A Childs Worth

How do you justify a child’s worth?

This shouldn’t be a question but it’s one that is made every day by professionals up and down the country.

We’ve been trying to get Will an EHCP (Educational Health Care plan) for the last 6 months.

We’ve wanted to place him back into school and leave Home Ed behind.

Will has discussed the want to go into school which is a massive deal considering he was a school refuser for 5 years.

I’m also at that point where I feel I can’t contribute to his education. I am a Primary School teacher with a KS1 specialism, not a KS3. The most I’ve taught up to is year 6. I don’t, in all honesty, feel like I can provide him with the education that he needs. This means we need to find William a school place however, his multiple additional needs are preventing a smooth transition.

Will is diagnosed with ASD, Sensory Processing disorder, Cognitive Processing disorder, Hypermobility, Dyscalculia, Dyslexia and undiagnosed behavioural issues.  In addition, he is educationally and emotionally placed around 8 years and 4 months when in reality he’s 12 years and 1 month old.

It’s been advised by specialists that he needs up to an hour a day of concentrated literacy, numeracy, social skills and have access to sensory circuits. He would also need extra time in completing activities due to his cognitive difficulties as well as needing someone to be a scribe for him whilst the school teach him to touch type to relieve pressures of writing.

The problem comes down to home education where Will doesn’t exist in "the system."

We don’t regret the decision to home educate. We’ve been told by both a Paediatrician and an Educational Psychologist that this was the best decision for him. The school system would have taken around 4 years to see and diagnose him and that could potentially have set him back further than he currently is let alone the emotional difficulties he was having.

But it feels as though we are being punished by the very system that we left.

Without existence in a school we can’t justify his SEN  actually affects his education. We would need to prove that William’s needs exceed the £6,000 allocated per child, per year.

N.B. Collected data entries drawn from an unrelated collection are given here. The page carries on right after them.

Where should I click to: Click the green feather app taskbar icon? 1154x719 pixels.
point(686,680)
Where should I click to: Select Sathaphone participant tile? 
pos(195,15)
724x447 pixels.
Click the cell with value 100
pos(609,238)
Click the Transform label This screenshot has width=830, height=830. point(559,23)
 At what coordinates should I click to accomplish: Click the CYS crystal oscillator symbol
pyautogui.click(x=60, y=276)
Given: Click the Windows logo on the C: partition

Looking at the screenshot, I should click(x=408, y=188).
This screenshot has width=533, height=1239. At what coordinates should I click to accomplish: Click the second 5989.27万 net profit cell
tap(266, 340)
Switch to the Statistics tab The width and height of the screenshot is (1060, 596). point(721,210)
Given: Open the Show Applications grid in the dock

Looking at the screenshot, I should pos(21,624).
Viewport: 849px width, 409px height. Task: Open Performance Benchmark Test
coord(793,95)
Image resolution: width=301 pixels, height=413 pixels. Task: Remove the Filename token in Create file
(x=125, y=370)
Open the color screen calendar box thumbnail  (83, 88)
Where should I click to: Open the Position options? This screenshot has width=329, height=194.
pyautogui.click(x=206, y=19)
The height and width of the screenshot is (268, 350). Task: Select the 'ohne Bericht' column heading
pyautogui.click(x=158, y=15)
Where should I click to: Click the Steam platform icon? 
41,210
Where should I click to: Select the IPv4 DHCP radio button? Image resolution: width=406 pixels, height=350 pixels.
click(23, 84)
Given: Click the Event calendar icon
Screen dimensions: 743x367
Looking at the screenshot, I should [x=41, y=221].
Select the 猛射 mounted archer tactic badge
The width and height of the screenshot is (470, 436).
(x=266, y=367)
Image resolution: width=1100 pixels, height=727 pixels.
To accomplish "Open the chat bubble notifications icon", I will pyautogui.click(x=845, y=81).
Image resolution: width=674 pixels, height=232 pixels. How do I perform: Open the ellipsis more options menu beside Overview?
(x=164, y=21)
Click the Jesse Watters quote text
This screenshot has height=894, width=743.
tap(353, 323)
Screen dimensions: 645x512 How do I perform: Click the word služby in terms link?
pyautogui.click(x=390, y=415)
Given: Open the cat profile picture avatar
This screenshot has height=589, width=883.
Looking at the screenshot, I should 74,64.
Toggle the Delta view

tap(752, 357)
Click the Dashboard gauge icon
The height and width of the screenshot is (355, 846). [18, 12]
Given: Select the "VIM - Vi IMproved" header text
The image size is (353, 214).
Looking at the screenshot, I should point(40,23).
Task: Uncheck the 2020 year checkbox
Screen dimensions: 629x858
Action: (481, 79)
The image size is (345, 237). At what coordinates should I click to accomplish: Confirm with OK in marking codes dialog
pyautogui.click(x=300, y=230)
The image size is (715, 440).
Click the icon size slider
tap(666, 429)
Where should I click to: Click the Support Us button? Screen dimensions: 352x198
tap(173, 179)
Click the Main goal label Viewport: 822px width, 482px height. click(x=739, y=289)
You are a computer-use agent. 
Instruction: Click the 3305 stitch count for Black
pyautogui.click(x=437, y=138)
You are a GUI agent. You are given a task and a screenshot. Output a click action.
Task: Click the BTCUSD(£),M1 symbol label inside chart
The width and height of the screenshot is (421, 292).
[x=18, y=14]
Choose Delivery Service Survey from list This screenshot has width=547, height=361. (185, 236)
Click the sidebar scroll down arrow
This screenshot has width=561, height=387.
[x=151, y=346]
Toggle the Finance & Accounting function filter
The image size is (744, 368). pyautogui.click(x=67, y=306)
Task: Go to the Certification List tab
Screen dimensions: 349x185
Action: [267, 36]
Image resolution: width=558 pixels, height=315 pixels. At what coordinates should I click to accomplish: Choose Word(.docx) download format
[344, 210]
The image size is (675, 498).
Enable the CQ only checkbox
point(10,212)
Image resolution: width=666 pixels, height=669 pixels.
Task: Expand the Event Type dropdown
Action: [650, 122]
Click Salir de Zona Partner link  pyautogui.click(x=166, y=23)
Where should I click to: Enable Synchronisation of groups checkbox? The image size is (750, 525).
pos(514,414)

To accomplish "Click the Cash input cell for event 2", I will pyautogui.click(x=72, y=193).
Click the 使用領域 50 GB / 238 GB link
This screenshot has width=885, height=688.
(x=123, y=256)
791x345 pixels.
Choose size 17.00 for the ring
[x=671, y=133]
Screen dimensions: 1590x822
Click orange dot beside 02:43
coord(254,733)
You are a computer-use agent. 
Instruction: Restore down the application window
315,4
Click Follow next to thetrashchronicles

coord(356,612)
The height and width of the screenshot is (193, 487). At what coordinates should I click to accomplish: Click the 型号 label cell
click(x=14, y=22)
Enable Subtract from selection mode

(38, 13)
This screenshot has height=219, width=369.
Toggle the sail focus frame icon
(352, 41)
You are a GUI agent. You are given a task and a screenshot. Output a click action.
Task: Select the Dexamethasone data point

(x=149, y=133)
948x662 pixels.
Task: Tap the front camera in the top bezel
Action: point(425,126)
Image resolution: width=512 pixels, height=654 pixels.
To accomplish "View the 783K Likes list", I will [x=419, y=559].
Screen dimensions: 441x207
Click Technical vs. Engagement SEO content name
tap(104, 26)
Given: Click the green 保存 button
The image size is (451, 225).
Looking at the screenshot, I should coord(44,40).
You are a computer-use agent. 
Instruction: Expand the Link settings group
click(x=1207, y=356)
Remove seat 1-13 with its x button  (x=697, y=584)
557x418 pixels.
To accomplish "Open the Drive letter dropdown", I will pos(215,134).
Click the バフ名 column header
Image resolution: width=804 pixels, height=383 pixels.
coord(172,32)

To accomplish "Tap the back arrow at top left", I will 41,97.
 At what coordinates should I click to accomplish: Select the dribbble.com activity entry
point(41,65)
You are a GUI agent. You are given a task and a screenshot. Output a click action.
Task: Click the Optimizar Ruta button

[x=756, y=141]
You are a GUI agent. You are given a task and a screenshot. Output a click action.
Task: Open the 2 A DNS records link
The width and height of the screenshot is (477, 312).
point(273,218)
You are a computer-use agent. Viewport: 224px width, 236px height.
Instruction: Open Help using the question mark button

Every child is measured under this cost. Schools should cover most general SEN under that banner by doing set groups in individual lessons, Teaching Assistant supporting pupils and additional lunch and break support. So in this example, Will’s ASD, Sensory needs, Dyslexia and Dyscalculia should be covered within the costing.

However, with more complex children, they tend to exceed that amount and therefore need a plan in place that warrants extra funding to support said child.

We, therefore, need to prove that without him being in school. However, this fundamentally comes down to being in a school setting to prove this. We can’t say he exceeds the cost until he actually exceeds the cost. The Local Authority suggest that we put Will into school, without a plan, without support and watch him fail and struggle to prove he needs it.

Why would any parent do that to their child?

Most schools on finding out about Will have suggested he needs a plan before he goes in. Both to cover his wellbeing and protect his peers and staff from not covering support appropriately.

However, schools, if they have a free place, are not allowed to turn down a child’s placement. That doesn’t mean they would have to give it to Will on a first come first serve basis. They could, in theory, drag admissions out and pass the place to another child.

The LA state that they understand this and that we should withhold information until the place is granted and then pass everything on about his needs.

So, we’re left in this catch 22 situation with no basis of support for Will.

As of last week we are fighting through an Appeal to get the LA and their  EHCP panel to reconsider him for a plan. The original application was denied, Mediation failed despite new evidence provided and without proof that he exceeds the amount it will be tricky.

His mum is prepared to discuss extending his Home Ed, helping me out so I can balance my health better and see if we can make it work. Although I appreciate that, I’m just not sure it’s the best option for him.

I just hope the appeal goes well and we can get a plan in place. I worry greatly that without one we won’t be able to prove and justify his SEN financial worth against the standard amount allotted without significant harm mentally to Will by making him go into school without one.